• _GIVEN DATA_
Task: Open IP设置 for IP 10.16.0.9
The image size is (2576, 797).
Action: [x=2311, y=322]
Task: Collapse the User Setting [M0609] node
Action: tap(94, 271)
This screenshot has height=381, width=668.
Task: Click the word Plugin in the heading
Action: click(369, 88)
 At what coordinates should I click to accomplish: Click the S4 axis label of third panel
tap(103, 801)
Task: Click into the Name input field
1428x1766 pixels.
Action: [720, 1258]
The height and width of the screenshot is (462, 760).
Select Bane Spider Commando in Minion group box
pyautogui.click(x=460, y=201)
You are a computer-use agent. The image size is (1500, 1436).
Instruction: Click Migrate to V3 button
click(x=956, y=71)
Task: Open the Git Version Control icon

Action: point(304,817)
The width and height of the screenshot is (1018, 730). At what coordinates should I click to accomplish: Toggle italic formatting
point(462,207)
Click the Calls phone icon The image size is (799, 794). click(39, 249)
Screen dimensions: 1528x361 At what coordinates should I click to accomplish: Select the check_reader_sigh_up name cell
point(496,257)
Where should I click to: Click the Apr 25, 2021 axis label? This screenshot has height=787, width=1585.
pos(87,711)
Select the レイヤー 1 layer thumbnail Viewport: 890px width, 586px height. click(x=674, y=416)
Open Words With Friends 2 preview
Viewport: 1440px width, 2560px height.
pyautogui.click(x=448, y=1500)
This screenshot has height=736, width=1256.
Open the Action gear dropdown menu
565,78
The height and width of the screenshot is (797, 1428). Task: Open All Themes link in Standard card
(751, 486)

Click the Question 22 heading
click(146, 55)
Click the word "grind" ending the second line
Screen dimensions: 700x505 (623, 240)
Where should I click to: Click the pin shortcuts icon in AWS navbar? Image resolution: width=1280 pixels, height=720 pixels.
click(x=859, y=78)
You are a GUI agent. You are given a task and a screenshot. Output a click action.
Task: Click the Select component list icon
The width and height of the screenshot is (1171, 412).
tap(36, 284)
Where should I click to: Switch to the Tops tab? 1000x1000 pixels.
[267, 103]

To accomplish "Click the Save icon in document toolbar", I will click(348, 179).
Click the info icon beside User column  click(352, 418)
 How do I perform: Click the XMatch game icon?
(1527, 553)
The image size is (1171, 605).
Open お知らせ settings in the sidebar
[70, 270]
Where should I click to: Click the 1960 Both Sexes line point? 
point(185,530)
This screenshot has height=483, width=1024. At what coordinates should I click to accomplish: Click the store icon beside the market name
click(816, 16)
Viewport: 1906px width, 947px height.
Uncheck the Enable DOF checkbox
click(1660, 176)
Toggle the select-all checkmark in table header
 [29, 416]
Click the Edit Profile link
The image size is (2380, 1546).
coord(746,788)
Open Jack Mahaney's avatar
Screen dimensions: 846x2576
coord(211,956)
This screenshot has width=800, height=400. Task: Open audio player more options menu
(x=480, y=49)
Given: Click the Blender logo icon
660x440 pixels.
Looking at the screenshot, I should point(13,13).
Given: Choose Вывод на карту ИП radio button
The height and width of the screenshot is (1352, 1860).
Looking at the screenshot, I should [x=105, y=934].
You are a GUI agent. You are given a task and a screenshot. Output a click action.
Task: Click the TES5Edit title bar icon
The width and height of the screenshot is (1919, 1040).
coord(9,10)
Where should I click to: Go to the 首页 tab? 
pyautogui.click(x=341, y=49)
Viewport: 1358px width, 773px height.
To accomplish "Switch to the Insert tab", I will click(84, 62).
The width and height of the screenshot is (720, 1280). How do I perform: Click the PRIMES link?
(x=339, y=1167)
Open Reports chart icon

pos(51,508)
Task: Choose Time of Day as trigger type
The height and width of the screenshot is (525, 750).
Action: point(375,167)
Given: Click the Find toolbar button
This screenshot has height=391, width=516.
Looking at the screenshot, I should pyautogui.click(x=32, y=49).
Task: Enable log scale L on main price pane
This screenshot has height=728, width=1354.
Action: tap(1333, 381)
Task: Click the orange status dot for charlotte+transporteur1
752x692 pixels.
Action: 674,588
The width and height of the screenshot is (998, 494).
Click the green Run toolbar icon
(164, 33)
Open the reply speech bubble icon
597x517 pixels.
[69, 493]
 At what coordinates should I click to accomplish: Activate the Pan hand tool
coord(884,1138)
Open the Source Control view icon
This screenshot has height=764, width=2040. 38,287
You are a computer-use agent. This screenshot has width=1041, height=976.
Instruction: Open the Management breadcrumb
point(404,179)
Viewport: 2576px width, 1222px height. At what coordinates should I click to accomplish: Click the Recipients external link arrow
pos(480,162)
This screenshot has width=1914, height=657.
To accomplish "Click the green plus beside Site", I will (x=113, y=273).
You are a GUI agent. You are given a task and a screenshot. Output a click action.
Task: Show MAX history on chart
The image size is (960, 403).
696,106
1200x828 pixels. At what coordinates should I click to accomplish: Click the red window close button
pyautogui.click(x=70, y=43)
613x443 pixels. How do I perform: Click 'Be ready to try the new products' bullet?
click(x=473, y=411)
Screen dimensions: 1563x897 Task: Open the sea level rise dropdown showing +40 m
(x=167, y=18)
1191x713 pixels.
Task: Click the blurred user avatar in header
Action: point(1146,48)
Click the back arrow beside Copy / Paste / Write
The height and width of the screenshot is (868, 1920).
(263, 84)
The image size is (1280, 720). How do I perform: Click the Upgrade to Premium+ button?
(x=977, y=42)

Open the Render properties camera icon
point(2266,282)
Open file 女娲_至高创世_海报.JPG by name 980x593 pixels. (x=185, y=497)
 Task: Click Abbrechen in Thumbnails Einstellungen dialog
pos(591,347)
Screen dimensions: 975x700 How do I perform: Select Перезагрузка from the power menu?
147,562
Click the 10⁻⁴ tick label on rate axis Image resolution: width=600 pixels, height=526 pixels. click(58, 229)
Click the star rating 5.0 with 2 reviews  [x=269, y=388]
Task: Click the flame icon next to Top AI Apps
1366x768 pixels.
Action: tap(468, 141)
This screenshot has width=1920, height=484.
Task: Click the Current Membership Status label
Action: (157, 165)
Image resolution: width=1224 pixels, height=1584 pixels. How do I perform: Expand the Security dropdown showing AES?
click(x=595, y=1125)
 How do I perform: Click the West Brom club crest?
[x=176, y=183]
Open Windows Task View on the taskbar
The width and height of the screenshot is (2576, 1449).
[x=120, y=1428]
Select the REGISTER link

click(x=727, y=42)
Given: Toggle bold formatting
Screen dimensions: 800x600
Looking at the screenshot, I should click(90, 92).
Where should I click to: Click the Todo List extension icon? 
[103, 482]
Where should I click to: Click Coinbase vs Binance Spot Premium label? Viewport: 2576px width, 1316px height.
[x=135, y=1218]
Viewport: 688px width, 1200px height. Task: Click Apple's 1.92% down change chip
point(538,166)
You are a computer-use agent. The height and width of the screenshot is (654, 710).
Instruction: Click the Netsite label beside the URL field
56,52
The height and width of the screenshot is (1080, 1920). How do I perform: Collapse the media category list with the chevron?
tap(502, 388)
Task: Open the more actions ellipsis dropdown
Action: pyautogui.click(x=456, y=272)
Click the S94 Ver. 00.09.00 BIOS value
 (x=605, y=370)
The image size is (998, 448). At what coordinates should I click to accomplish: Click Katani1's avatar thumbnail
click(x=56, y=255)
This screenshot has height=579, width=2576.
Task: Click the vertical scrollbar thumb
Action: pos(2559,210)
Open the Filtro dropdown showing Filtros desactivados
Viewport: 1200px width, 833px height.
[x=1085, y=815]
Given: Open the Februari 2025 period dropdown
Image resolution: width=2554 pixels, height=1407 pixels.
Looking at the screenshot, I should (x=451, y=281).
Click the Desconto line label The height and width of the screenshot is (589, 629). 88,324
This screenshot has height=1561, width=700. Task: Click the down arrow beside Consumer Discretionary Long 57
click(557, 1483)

• _EXERCISE_
Format every nonblank line of the data above as a Markdown table with the columns "Row" and "Line", numbering the rows in order.

• _TASK ANSWER_
| Row | Line |
|---|---|
| 1 | Task: Open IP设置 for IP 10.16.0.9 |
| 2 | The image size is (2576, 797). |
| 3 | Action: [x=2311, y=322] |
| 4 | Task: Collapse the User Setting [M0609] node |
| 5 | Action: tap(94, 271) |
| 6 | This screenshot has height=381, width=668. |
| 7 | Task: Click the word Plugin in the heading |
| 8 | Action: click(369, 88) |
| 9 |  At what coordinates should I click to accomplish: Click the S4 axis label of third panel |
| 10 | tap(103, 801) |
| 11 | Task: Click into the Name input field |
| 12 | 1428x1766 pixels. |
| 13 | Action: [720, 1258] |
| 14 | The height and width of the screenshot is (462, 760). |
| 15 | Select Bane Spider Commando in Minion group box |
| 16 | pyautogui.click(x=460, y=201) |
| 17 | You are a computer-use agent. The image size is (1500, 1436). |
| 18 | Instruction: Click Migrate to V3 button |
| 19 | click(x=956, y=71) |
| 20 | Task: Open the Git Version Control icon |
| 21 | Action: point(304,817) |
| 22 | The width and height of the screenshot is (1018, 730). At what coordinates should I click to accomplish: Toggle italic formatting |
| 23 | point(462,207) |
| 24 | Click the Calls phone icon The image size is (799, 794). click(39, 249) |
| 25 | Screen dimensions: 1528x361 At what coordinates should I click to accomplish: Select the check_reader_sigh_up name cell |
| 26 | point(496,257) |
| 27 | Where should I click to: Click the Apr 25, 2021 axis label? This screenshot has height=787, width=1585. |
| 28 | pos(87,711) |
| 29 | Select the レイヤー 1 layer thumbnail Viewport: 890px width, 586px height. click(x=674, y=416) |
| 30 | Open Words With Friends 2 preview |
| 31 | Viewport: 1440px width, 2560px height. |
| 32 | pyautogui.click(x=448, y=1500) |
| 33 | This screenshot has height=736, width=1256. |
| 34 | Open the Action gear dropdown menu |
| 35 | 565,78 |
| 36 | The height and width of the screenshot is (797, 1428). Task: Open All Themes link in Standard card |
| 37 | (751, 486) |
| 38 | Click the Question 22 heading |
| 39 | click(146, 55) |
| 40 | Click the word "grind" ending the second line |
| 41 | Screen dimensions: 700x505 (623, 240) |
| 42 | Where should I click to: Click the pin shortcuts icon in AWS navbar? Image resolution: width=1280 pixels, height=720 pixels. |
| 43 | click(x=859, y=78) |
| 44 | You are a GUI agent. You are given a task and a screenshot. Output a click action. |
| 45 | Task: Click the Select component list icon |
| 46 | The width and height of the screenshot is (1171, 412). |
| 47 | tap(36, 284) |
| 48 | Where should I click to: Switch to the Tops tab? 1000x1000 pixels. |
| 49 | [267, 103] |
| 50 | To accomplish "Click the Save icon in document toolbar", I will click(348, 179). |
| 51 | Click the info icon beside User column  click(352, 418) |
| 52 |  How do I perform: Click the XMatch game icon? |
| 53 | (1527, 553) |
| 54 | The image size is (1171, 605). |
| 55 | Open お知らせ settings in the sidebar |
| 56 | [70, 270] |
| 57 | Where should I click to: Click the 1960 Both Sexes line point?  |
| 58 | point(185,530) |
| 59 | This screenshot has height=483, width=1024. At what coordinates should I click to accomplish: Click the store icon beside the market name |
| 60 | click(816, 16) |
| 61 | Viewport: 1906px width, 947px height. |
| 62 | Uncheck the Enable DOF checkbox |
| 63 | click(1660, 176) |
| 64 | Toggle the select-all checkmark in table header |
| 65 |  [29, 416] |
| 66 | Click the Edit Profile link |
| 67 | The image size is (2380, 1546). |
| 68 | coord(746,788) |
| 69 | Open Jack Mahaney's avatar |
| 70 | Screen dimensions: 846x2576 |
| 71 | coord(211,956) |
| 72 | This screenshot has width=800, height=400. Task: Open audio player more options menu |
| 73 | (x=480, y=49) |
| 74 | Given: Click the Blender logo icon |
| 75 | 660x440 pixels. |
| 76 | Looking at the screenshot, I should point(13,13). |
| 77 | Given: Choose Вывод на карту ИП radio button |
| 78 | The height and width of the screenshot is (1352, 1860). |
| 79 | Looking at the screenshot, I should [x=105, y=934]. |
| 80 | You are a GUI agent. You are given a task and a screenshot. Output a click action. |
| 81 | Task: Click the TES5Edit title bar icon |
| 82 | The width and height of the screenshot is (1919, 1040). |
| 83 | coord(9,10) |
| 84 | Where should I click to: Go to the 首页 tab?  |
| 85 | pyautogui.click(x=341, y=49) |
| 86 | Viewport: 1358px width, 773px height. |
| 87 | To accomplish "Switch to the Insert tab", I will click(84, 62). |
| 88 | The width and height of the screenshot is (720, 1280). How do I perform: Click the PRIMES link? |
| 89 | (x=339, y=1167) |
| 90 | Open Reports chart icon |
| 91 | pos(51,508) |
| 92 | Task: Choose Time of Day as trigger type |
| 93 | The height and width of the screenshot is (525, 750). |
| 94 | Action: point(375,167) |
| 95 | Given: Click the Find toolbar button |
| 96 | This screenshot has height=391, width=516. |
| 97 | Looking at the screenshot, I should pyautogui.click(x=32, y=49). |
| 98 | Task: Enable log scale L on main price pane |
| 99 | This screenshot has height=728, width=1354. |
| 100 | Action: tap(1333, 381) |
| 101 | Task: Click the orange status dot for charlotte+transporteur1 |
| 102 | 752x692 pixels. |
| 103 | Action: 674,588 |
| 104 | The width and height of the screenshot is (998, 494). |
| 105 | Click the green Run toolbar icon |
| 106 | (164, 33) |
| 107 | Open the reply speech bubble icon |
| 108 | 597x517 pixels. |
| 109 | [69, 493] |
| 110 |  At what coordinates should I click to accomplish: Activate the Pan hand tool |
| 111 | coord(884,1138) |
| 112 | Open the Source Control view icon |
| 113 | This screenshot has height=764, width=2040. 38,287 |
| 114 | You are a computer-use agent. This screenshot has width=1041, height=976. |
| 115 | Instruction: Open the Management breadcrumb |
| 116 | point(404,179) |
| 117 | Viewport: 2576px width, 1222px height. At what coordinates should I click to accomplish: Click the Recipients external link arrow |
| 118 | pos(480,162) |
| 119 | This screenshot has width=1914, height=657. |
| 120 | To accomplish "Click the green plus beside Site", I will (x=113, y=273). |
| 121 | You are a GUI agent. You are given a task and a screenshot. Output a click action. |
| 122 | Task: Show MAX history on chart |
| 123 | The image size is (960, 403). |
| 124 | 696,106 |
| 125 | 1200x828 pixels. At what coordinates should I click to accomplish: Click the red window close button |
| 126 | pyautogui.click(x=70, y=43) |
| 127 | 613x443 pixels. How do I perform: Click 'Be ready to try the new products' bullet? |
| 128 | click(x=473, y=411) |
| 129 | Screen dimensions: 1563x897 Task: Open the sea level rise dropdown showing +40 m |
| 130 | (x=167, y=18) |
| 131 | 1191x713 pixels. |
| 132 | Task: Click the blurred user avatar in header |
| 133 | Action: point(1146,48) |
| 134 | Click the back arrow beside Copy / Paste / Write |
| 135 | The height and width of the screenshot is (868, 1920). |
| 136 | (263, 84) |
| 137 | The image size is (1280, 720). How do I perform: Click the Upgrade to Premium+ button? |
| 138 | (x=977, y=42) |
| 139 | Open the Render properties camera icon |
| 140 | point(2266,282) |
| 141 | Open file 女娲_至高创世_海报.JPG by name 980x593 pixels. (x=185, y=497) |
| 142 |  Task: Click Abbrechen in Thumbnails Einstellungen dialog |
| 143 | pos(591,347) |
| 144 | Screen dimensions: 975x700 How do I perform: Select Перезагрузка from the power menu? |
| 145 | 147,562 |
| 146 | Click the 10⁻⁴ tick label on rate axis Image resolution: width=600 pixels, height=526 pixels. click(58, 229) |
| 147 | Click the star rating 5.0 with 2 reviews  [x=269, y=388] |
| 148 | Task: Click the flame icon next to Top AI Apps |
| 149 | 1366x768 pixels. |
| 150 | Action: tap(468, 141) |
| 151 | This screenshot has width=1920, height=484. |
| 152 | Task: Click the Current Membership Status label |
| 153 | Action: (157, 165) |
| 154 | Image resolution: width=1224 pixels, height=1584 pixels. How do I perform: Expand the Security dropdown showing AES? |
| 155 | click(x=595, y=1125) |
| 156 |  How do I perform: Click the West Brom club crest? |
| 157 | [x=176, y=183] |
| 158 | Open Windows Task View on the taskbar |
| 159 | The width and height of the screenshot is (2576, 1449). |
| 160 | [x=120, y=1428] |
| 161 | Select the REGISTER link |
| 162 | click(x=727, y=42) |
| 163 | Given: Toggle bold formatting |
| 164 | Screen dimensions: 800x600 |
| 165 | Looking at the screenshot, I should click(90, 92). |
| 166 | Where should I click to: Click the Todo List extension icon?  |
| 167 | [103, 482] |
| 168 | Where should I click to: Click Coinbase vs Binance Spot Premium label? Viewport: 2576px width, 1316px height. |
| 169 | [x=135, y=1218] |
| 170 | Viewport: 688px width, 1200px height. Task: Click Apple's 1.92% down change chip |
| 171 | point(538,166) |
| 172 | You are a computer-use agent. The height and width of the screenshot is (654, 710). |
| 173 | Instruction: Click the Netsite label beside the URL field |
| 174 | 56,52 |
| 175 | The height and width of the screenshot is (1080, 1920). How do I perform: Collapse the media category list with the chevron? |
| 176 | tap(502, 388) |
| 177 | Task: Open the more actions ellipsis dropdown |
| 178 | Action: pyautogui.click(x=456, y=272) |
| 179 | Click the S94 Ver. 00.09.00 BIOS value |
| 180 |  (x=605, y=370) |
| 181 | The image size is (998, 448). At what coordinates should I click to accomplish: Click Katani1's avatar thumbnail |
| 182 | click(x=56, y=255) |
| 183 | This screenshot has height=579, width=2576. |
| 184 | Task: Click the vertical scrollbar thumb |
| 185 | Action: pos(2559,210) |
| 186 | Open the Filtro dropdown showing Filtros desactivados |
| 187 | Viewport: 1200px width, 833px height. |
| 188 | [x=1085, y=815] |
| 189 | Given: Open the Februari 2025 period dropdown |
| 190 | Image resolution: width=2554 pixels, height=1407 pixels. |
| 191 | Looking at the screenshot, I should (x=451, y=281). |
| 192 | Click the Desconto line label The height and width of the screenshot is (589, 629). 88,324 |
| 193 | This screenshot has height=1561, width=700. Task: Click the down arrow beside Consumer Discretionary Long 57 |
| 194 | click(557, 1483) |